Mark Singh was charged with two counts of second-degree criminal possession of a weapon, third-degree criminal sale of a firearm, third-degree criminal possession of a weapon and manufacture of an assault weapon. His next scheduled court date is Monday.
An illegal AR-15 assault rifle allegedly assembled by Singh from legally purchased gun parts is among the weapons involved in the case, Sini said.
"This is an individual who was not legally allowed to possess firearms, and yet he was building and selling his own illegal assault rifles," Sini said in a statement.
"Not only did Mark Singh illegally assemble weapons, he went one step further and engaged in illegal sales," Suffolk police Commissioner Geraldine Hart said in a statement.
Lindsay Patrick Henry, Singh's Babylon-based attorney, said his client "adamantly insists there was no such sale and believes that when all of the facts come to light his innocence will be realized."

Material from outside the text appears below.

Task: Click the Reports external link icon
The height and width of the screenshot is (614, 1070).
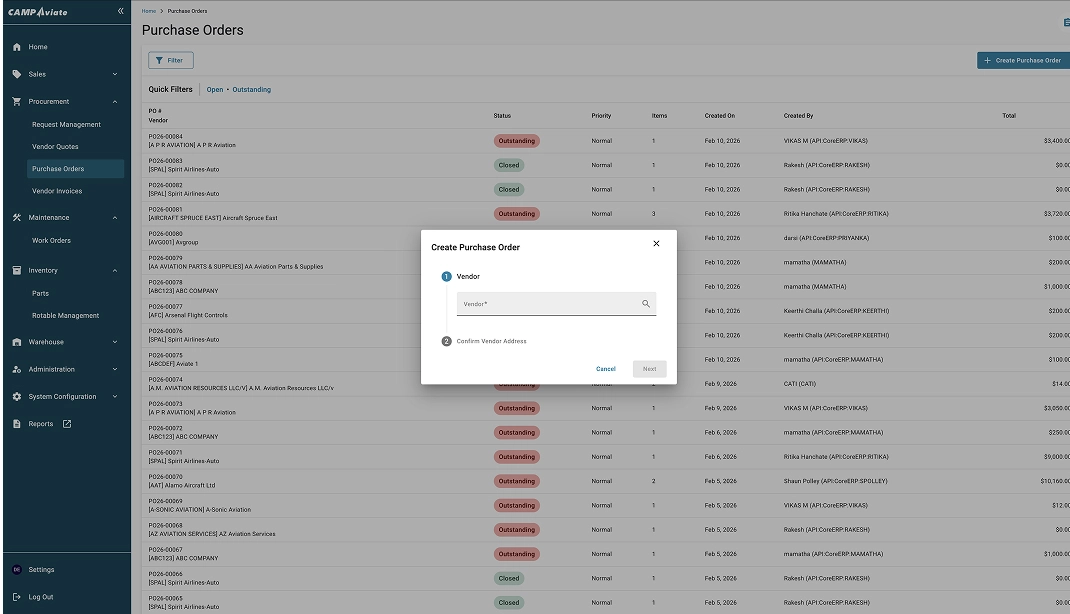Action: pyautogui.click(x=67, y=424)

Authorities said the arrest followed a previous investigation of the illegal sale of weapons at Chester's Hunting & Fishing, a sporting goods store in Ronkonkoma, in 2018.
That resulted in the arrest of owner Chester Pergan, 54, of St. James, who was indicted on 69 charges related to illegal possession and sale of weapons. Court records show Pergan is next due to appear in court on that ongoing case on July 28.
As part of that investigation, a statement released by Sini said that Singh "was identified by law enforcement as also being involved in the alleged illegal possession and sale of weapons."
Evidence found that on at least one occasion Singh allegedly manufactured the illegal AR-15 then illegally sold the weapon.
A search warrant executed Wednesday at Singh's home led to the recovery of seven illegal assault weapons, one of which was loaded, and three illegally configured receivers and parts in the process of being assembled, Sini said.
Thirteen high-capacity magazines, hundreds of rounds of ammunition, seven illegal knives and tools needed to assemble illegal assault rifles were also recovered.
If convicted, Singh faces up to 15 years in prison.